The DoD has not lost its pace on innovation and technology...we still excel in materials science, energy, propulsion, aircraft & spacecraft design, stealth, electronic warfare, and a few other things. We are also pretty good in cyber. Our issue isn’t smarts or lack of technology or the greedy primes, it’s simply the number of people we have. We are exceeded by China in pure numbers alone. To combat their numbers, we need more engineers. Yes software programmers should be among them…but we need good, solid, motivated engineers, scientists, mathematics, analysts, and researchers. We need American’s committed to the defense of our country to turn away from the glitter and high pay of Silicon Valley in favor of the hard stuff. You didn’t learn calculus in college to write a computer application that delivers pizza. You learned calculus to become a physicist, a mathematician, or a mechanical, electrical, or aerospace engineer. These are the fine American’s in our Military Industrial Complex. And yes we are losing them to high paying software jobs in Silicon Valley. But that’s not why we should change our military strategy.

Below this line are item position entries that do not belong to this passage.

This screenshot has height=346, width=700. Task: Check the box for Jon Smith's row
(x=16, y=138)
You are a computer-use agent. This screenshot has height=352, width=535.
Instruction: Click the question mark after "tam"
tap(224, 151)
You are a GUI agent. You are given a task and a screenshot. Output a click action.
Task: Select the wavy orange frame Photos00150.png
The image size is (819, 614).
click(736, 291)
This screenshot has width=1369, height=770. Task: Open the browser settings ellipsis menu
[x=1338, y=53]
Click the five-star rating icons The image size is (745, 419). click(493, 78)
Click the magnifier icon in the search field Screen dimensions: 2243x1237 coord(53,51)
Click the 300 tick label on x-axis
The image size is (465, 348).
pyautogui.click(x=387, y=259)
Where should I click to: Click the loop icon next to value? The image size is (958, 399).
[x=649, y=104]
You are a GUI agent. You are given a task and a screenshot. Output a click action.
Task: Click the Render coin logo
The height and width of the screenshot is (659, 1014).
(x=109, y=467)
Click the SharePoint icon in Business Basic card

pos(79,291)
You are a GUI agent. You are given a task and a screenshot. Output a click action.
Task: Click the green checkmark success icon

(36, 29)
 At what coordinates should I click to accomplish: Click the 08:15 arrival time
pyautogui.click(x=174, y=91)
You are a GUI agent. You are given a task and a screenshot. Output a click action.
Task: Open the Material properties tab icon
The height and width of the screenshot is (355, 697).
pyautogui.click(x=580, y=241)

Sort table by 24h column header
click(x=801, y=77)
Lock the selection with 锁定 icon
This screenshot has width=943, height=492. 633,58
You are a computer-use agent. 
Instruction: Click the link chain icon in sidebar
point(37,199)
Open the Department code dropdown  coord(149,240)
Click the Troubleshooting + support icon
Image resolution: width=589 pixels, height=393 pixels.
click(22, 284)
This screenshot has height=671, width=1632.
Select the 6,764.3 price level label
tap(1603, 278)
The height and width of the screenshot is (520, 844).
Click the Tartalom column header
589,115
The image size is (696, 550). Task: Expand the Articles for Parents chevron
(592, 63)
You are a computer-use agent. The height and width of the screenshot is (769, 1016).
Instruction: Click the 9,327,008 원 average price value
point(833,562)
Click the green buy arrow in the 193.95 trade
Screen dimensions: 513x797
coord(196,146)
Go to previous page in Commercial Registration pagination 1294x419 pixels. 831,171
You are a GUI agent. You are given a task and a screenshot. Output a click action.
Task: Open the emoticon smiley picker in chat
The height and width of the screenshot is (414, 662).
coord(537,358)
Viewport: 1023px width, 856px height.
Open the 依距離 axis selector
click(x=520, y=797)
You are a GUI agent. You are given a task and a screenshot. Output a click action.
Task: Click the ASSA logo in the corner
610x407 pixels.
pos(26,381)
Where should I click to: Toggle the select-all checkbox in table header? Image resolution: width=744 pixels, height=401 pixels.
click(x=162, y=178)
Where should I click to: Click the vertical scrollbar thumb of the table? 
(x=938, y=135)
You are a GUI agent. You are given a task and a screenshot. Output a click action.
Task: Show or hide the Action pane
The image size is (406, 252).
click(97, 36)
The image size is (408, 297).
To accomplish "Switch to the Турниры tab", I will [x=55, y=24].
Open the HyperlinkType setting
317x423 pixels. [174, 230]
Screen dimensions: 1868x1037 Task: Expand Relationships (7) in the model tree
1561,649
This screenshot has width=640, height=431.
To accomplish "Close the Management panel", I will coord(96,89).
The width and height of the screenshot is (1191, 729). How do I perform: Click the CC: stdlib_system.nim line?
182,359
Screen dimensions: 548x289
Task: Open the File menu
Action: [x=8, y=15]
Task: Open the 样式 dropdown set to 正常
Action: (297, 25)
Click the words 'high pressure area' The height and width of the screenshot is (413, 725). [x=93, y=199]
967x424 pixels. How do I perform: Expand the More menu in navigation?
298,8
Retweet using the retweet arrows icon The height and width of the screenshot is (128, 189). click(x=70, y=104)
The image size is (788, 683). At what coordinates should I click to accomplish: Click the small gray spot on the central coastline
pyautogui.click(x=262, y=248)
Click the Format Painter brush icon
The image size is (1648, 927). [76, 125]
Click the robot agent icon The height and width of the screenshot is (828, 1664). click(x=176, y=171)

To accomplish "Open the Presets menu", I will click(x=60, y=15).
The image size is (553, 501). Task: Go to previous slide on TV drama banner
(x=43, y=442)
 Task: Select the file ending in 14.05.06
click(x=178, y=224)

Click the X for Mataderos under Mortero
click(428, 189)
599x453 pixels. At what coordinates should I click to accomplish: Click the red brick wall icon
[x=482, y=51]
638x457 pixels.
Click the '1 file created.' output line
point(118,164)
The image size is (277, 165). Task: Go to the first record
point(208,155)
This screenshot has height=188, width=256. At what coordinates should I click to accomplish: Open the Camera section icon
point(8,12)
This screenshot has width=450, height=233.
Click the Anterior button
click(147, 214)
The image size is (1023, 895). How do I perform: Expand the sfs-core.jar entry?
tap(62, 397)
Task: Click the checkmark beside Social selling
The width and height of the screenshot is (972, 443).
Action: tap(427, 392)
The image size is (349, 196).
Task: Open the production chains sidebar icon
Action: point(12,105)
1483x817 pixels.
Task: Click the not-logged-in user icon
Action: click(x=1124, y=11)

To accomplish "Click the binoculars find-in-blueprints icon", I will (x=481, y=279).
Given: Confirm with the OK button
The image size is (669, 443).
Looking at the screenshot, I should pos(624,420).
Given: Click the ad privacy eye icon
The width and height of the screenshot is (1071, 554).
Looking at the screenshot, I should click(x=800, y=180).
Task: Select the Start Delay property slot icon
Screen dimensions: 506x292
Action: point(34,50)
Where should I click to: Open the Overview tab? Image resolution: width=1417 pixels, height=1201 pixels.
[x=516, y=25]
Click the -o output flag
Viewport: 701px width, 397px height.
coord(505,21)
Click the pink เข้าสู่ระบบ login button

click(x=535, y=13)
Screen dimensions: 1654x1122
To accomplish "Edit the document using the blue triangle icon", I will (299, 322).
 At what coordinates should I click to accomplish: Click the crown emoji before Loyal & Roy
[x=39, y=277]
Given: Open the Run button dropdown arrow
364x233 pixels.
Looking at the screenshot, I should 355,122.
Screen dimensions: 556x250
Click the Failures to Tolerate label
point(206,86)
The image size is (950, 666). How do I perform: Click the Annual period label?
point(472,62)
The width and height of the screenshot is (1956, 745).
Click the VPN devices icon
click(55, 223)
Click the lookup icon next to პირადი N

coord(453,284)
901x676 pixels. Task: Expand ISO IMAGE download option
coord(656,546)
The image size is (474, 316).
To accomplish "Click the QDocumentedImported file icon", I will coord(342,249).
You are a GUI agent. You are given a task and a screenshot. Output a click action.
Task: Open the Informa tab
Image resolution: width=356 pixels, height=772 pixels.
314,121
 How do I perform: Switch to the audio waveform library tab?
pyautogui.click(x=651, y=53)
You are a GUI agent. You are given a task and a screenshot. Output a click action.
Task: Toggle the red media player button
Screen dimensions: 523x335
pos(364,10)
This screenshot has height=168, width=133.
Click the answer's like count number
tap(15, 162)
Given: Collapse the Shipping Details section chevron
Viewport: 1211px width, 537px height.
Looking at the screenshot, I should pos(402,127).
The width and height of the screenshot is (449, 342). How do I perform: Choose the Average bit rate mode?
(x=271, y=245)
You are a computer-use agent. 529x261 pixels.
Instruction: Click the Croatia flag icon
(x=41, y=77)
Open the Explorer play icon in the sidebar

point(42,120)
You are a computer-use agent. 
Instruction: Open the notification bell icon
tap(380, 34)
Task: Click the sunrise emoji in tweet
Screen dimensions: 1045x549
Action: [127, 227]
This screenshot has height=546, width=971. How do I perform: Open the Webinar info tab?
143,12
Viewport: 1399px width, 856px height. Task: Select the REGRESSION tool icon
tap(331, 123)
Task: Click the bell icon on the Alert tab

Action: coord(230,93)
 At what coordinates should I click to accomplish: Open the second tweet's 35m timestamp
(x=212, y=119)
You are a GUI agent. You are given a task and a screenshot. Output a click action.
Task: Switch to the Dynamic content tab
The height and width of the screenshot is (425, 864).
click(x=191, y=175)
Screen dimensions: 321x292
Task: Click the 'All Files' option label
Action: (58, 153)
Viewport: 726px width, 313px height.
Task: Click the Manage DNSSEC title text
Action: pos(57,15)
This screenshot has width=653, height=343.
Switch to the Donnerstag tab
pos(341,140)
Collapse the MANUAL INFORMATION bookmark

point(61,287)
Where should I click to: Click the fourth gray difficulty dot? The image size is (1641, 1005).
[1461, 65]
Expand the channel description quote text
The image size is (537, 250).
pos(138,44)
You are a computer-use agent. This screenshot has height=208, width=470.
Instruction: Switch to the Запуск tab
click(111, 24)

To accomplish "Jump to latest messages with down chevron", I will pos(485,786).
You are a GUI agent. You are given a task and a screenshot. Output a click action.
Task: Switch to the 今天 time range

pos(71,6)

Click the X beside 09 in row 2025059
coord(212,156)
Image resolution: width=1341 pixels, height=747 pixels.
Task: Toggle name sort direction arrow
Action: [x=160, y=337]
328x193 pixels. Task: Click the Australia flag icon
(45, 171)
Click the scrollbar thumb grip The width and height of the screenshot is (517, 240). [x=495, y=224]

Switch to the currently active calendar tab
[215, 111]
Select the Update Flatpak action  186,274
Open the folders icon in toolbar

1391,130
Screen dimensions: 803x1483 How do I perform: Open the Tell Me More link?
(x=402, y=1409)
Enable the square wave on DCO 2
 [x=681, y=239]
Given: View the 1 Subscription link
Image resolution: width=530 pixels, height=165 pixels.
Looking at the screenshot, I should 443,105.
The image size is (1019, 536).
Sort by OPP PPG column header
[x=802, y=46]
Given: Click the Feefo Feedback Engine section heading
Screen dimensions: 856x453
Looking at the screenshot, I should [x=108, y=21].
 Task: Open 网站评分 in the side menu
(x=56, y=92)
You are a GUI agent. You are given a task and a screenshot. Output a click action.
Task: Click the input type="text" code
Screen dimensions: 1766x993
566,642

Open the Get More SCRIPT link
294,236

Since Brose is a good writer and tells compelling stories, and was on the front line in the State Department and the Senate, I’ll start with 3 stars. Add one star because I love John McCain. I’ll deduct one star for the F-35/F-22 flaw. I’ll deduct another star because Brose does not define a single Kill Chain in a book called “The Kill Chain”. Two stars only, for this book from deep inside the beltway despite its glowing reviews from some people who should know better (Stavridis and Petraeus).